## Tasks and exercises
1. Copy from the review of Tuccille's inflation forecast the stretch from "The other factors" through "so does inflation.", reproducing every word precisely.
2. Answer these questions using the review of Tuccille's inflation forecast:
(a) What total does the review give for the federal debt, including government pension promises?
(b) According to Tuccille, what caused the economic contractions of the past few years?
(c) What does the reviewer say determines the liquidity of banks?
3. Pick up the review of Tuccille's inflation forecast at its final sentence and carry it on.

## Text shown
-=-=-=-=-

The key factor in our economic future is the rate of inflation. Tuccille believes it will moderate and cites a variety of factors, including growing support for monetarist economic theory, the liberals' move toward deregulation, high US gold reserves, increasing bank liquidity, and the probability that much of the money that has been piling up in US savings will be funneled back into the economy.
The question Tuccille fails to address concerns the federal deficits. He expounds vigorously on politicians' profligacy and government waste and points out that the federal debt, including government pension promises, now amounts to some $8 trillion, about $200,000 per American. But he fails to explain how that debt can be paid without increasing the deficits and thus dramatically accelerating the growth of the money supply. Economists' growing belief in monetarist theory does point to curtailing the growth of money, and thus inflation, but the belief that we should do that and the ability to do it are two different things.
The other factors on which Tuccille rests his case for lower inflation are also open to debate. If the US gold reserves have not stopped the dollar's plunge in the past, why will they do so in the future? He says the economic contractions of the past few years were caused by the fact that banks overextended themselves financing the past expansions and that they are now more liquid. But bank liquidity is fickle, here today and gone tomorrow. Banks will always lend to the maximum. It is the willingness of the Federal Reserve to finance their expansion that determines their liquidity. And when the Fed provides them with funds, the money supply goes up, and so does inflation.
Finally, Tuccille believes that the money currently in savings accounts will help finance the boom to come. But just because that money is in savings doesn't mean it isn't being used. It has been loaned to others, and they have spent it. Savings accounts are not necessarily a source of new wealth for the United States. The US money supply is a fixed pool of money, and the only effect the holders of that money can have with their decisions to save or spend is to shift demand from one sector of the economy to another. They can't alter the general level of prices.

-=-=-=-=-

## Data section
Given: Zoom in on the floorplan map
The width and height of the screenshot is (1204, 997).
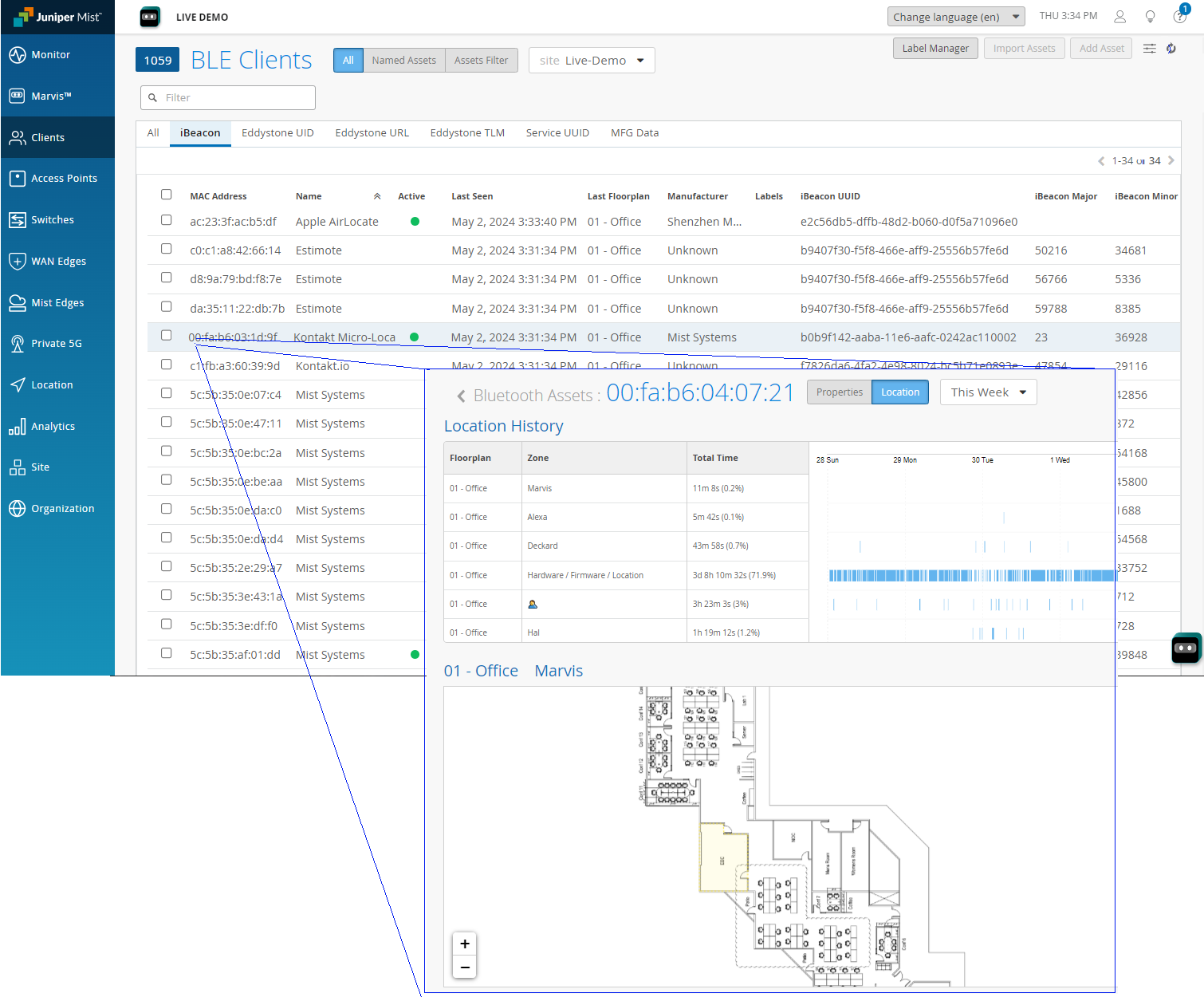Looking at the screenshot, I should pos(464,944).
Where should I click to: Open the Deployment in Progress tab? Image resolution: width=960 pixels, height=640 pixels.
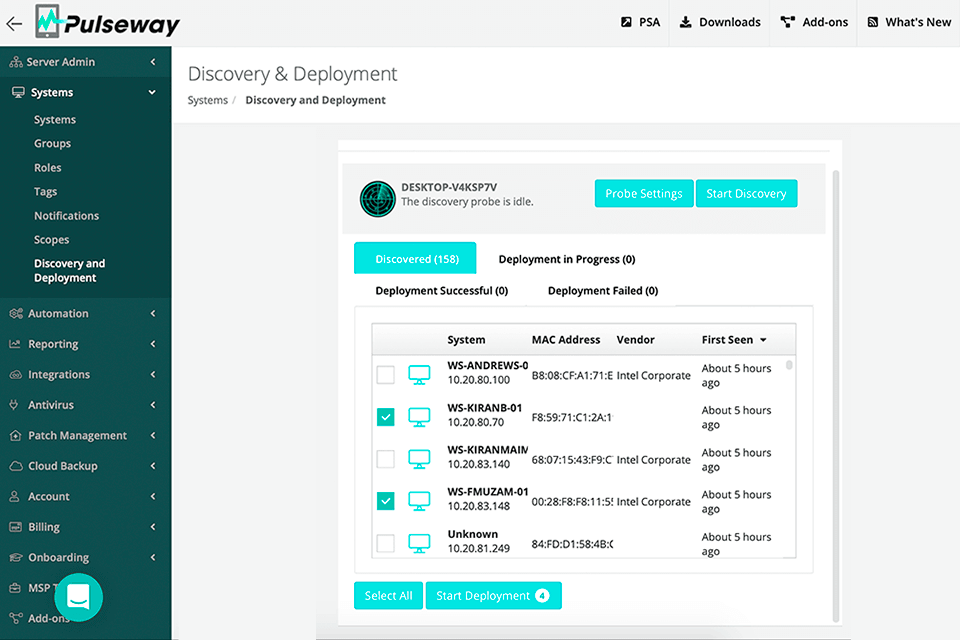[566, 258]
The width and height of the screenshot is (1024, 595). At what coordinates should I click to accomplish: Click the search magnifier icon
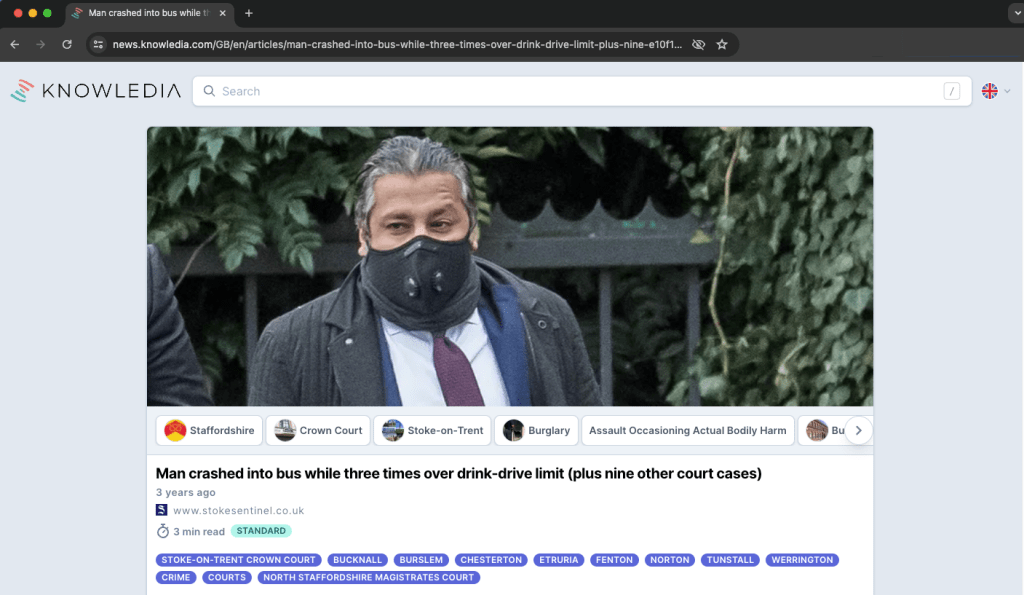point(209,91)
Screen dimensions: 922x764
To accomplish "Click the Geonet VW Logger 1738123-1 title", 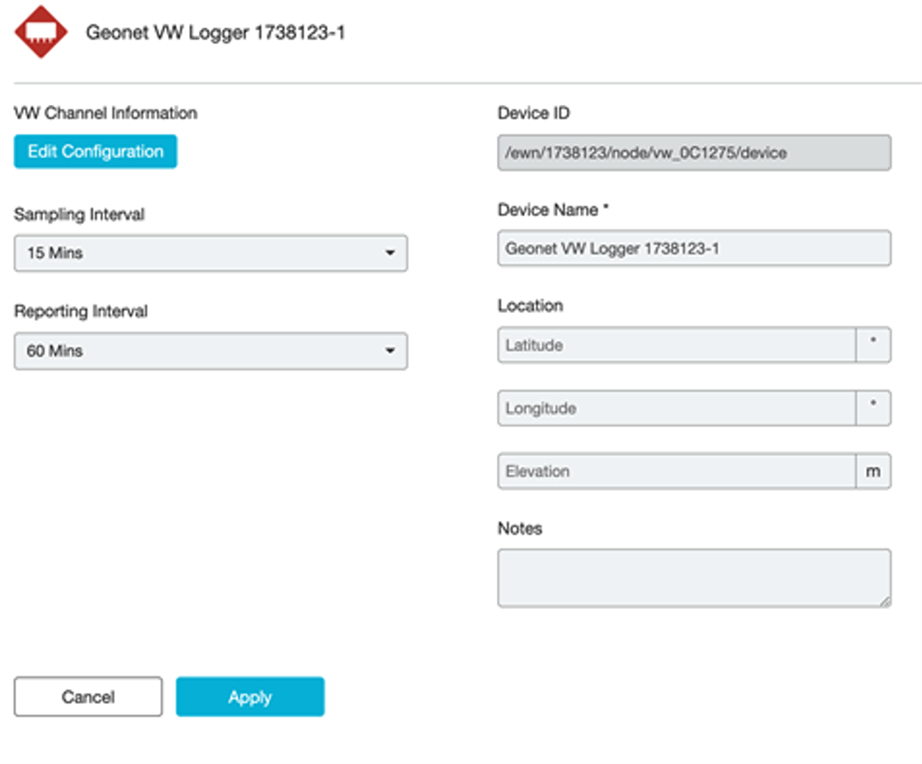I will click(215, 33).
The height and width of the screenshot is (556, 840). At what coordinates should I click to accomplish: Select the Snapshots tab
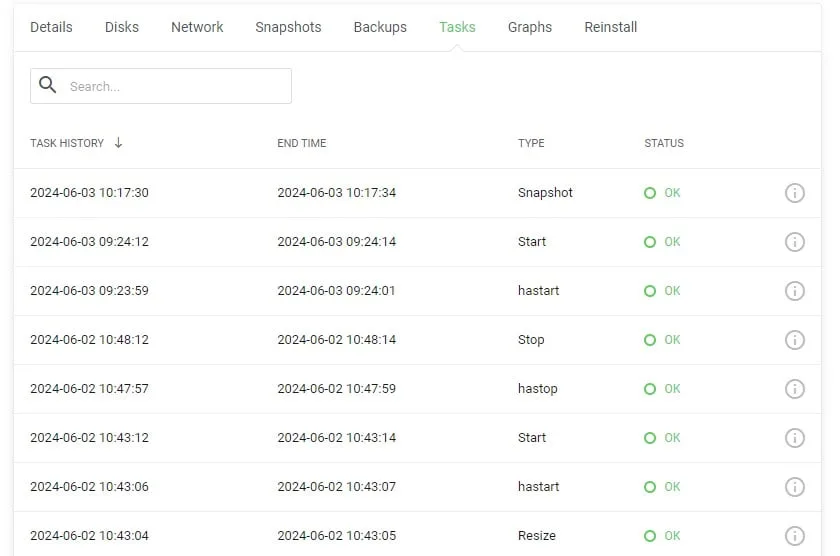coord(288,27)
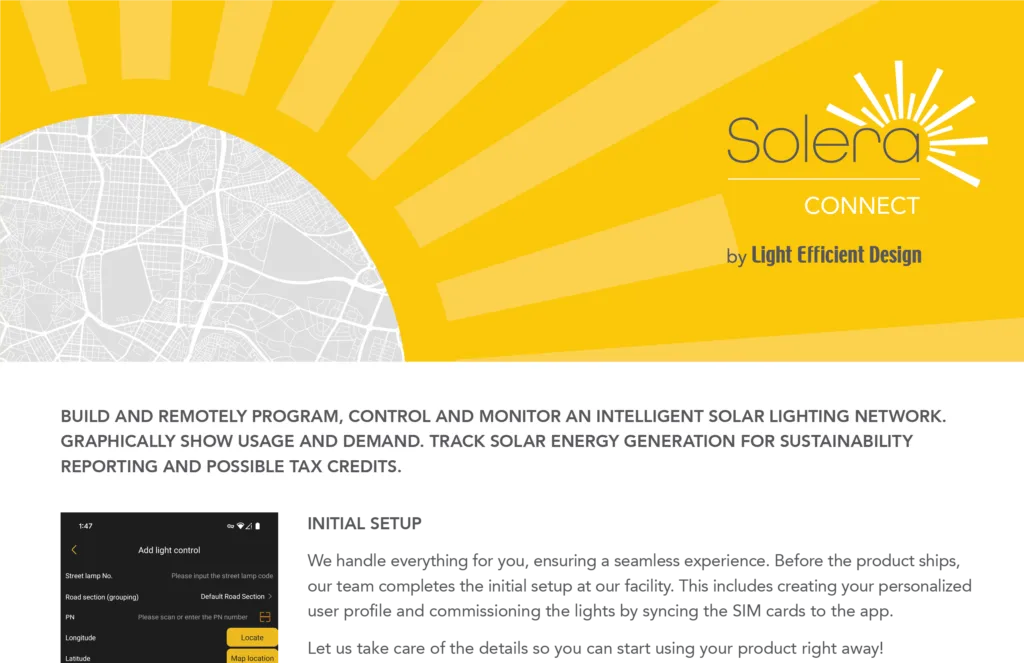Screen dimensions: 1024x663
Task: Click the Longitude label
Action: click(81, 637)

-=-=-=-=-

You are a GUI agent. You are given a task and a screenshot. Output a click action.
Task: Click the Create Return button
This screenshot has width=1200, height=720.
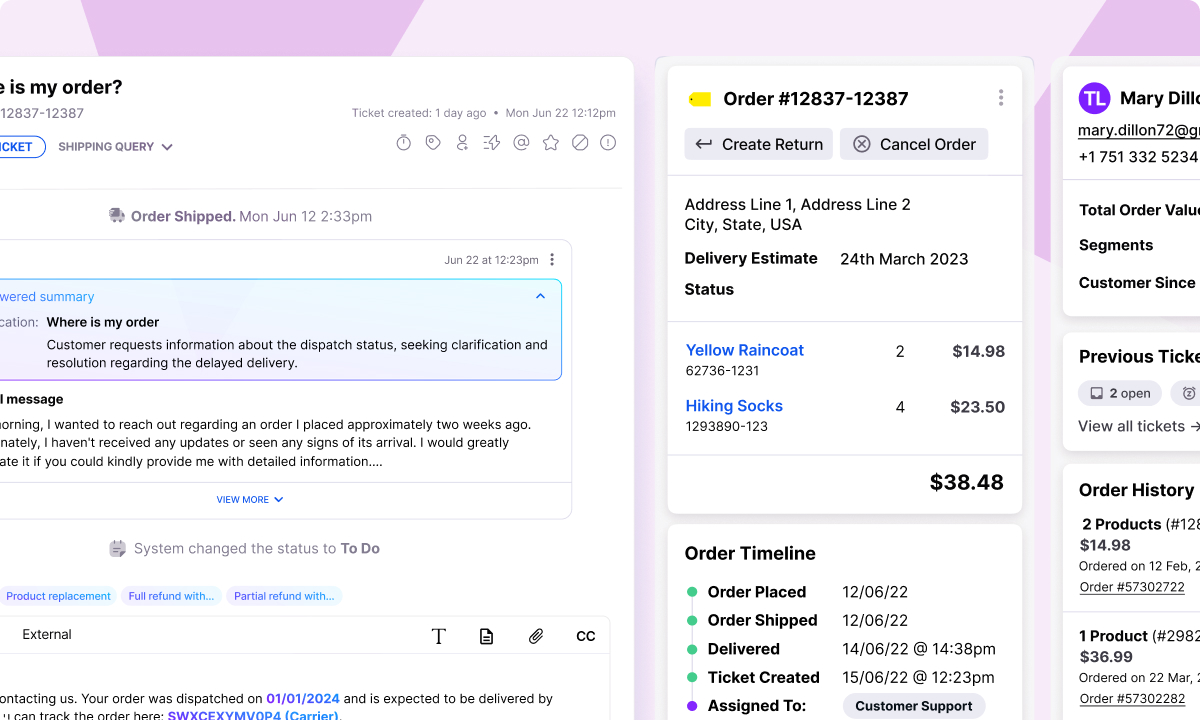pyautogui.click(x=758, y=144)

-=-=-=-=-

## Answers for the tasks
1.
The other factors on which Tuccille rests his case for lower inflation are also open to debate. If the US gold reserves have not stopped the dollar's plunge in the past, why will they do so in the future? He says the economic contractions of the past few years were caused by the fact that banks overextended themselves financing the past expansions and that they are now more liquid. But bank liquidity is fickle, here today and gone tomorrow. Banks will always lend to the maximum. It is the willingness of the Federal Reserve to finance their expansion that determines their liquidity. And when the Fed provides them with funds, the money supply goes up, and so does inflation.

2.
(a) Some $8 trillion, about $200,000 per American.
(b) Banks overextended themselves financing the past expansions.
(c) The willingness of the Federal Reserve to finance their expansion.

3.
My opinion is that Tuccille has not made an adequate case to support his predictions for the future of the economy. If the major bull cycle in the stock market is truly dependent on a more stable level of prices, which he insinuates—and as many observers, including myself, agree—then before an investor follows his advice, there must be more evidence presented. In reality, some of Tuccille's systems for using stocks might result in a profit even if we don't enter a bull cycle. His uses of other investments, however, such as bonds and annuities, would result in significant losses if his major premise is wrong.
There is always a tendency for investment advisors to claim that their particular investment system will yield high rates of return. Tuccille suggests that 15 to 25 percent is a conservative possibility. Yet it can be proved that, on average, this is impossible. For example, if the $24 spent for Manhattan Island in 1624 had been invested at just 10 percent, today it would be worth some $34 quadrillion, or about the GNP of the United States for the next 17,000 years. Getting high yields is far more difficult than most people imagine, and individuals who plan their lifetime investment programs around the assumption that they will consistently achieve these returns are likely to be very disappointed. And writers who foster belief in high returns are doing no service to their readers.
Mr. Tuccille is a bright and readable writer. While I doubt if most conservative or hard-money advocates will agree with his optimism about the future, he will certainly find a receptive audience among those who want to believe in a happier decade to come. I hope history proves him correct.
John Pugsley is the author of Common Sense Economics.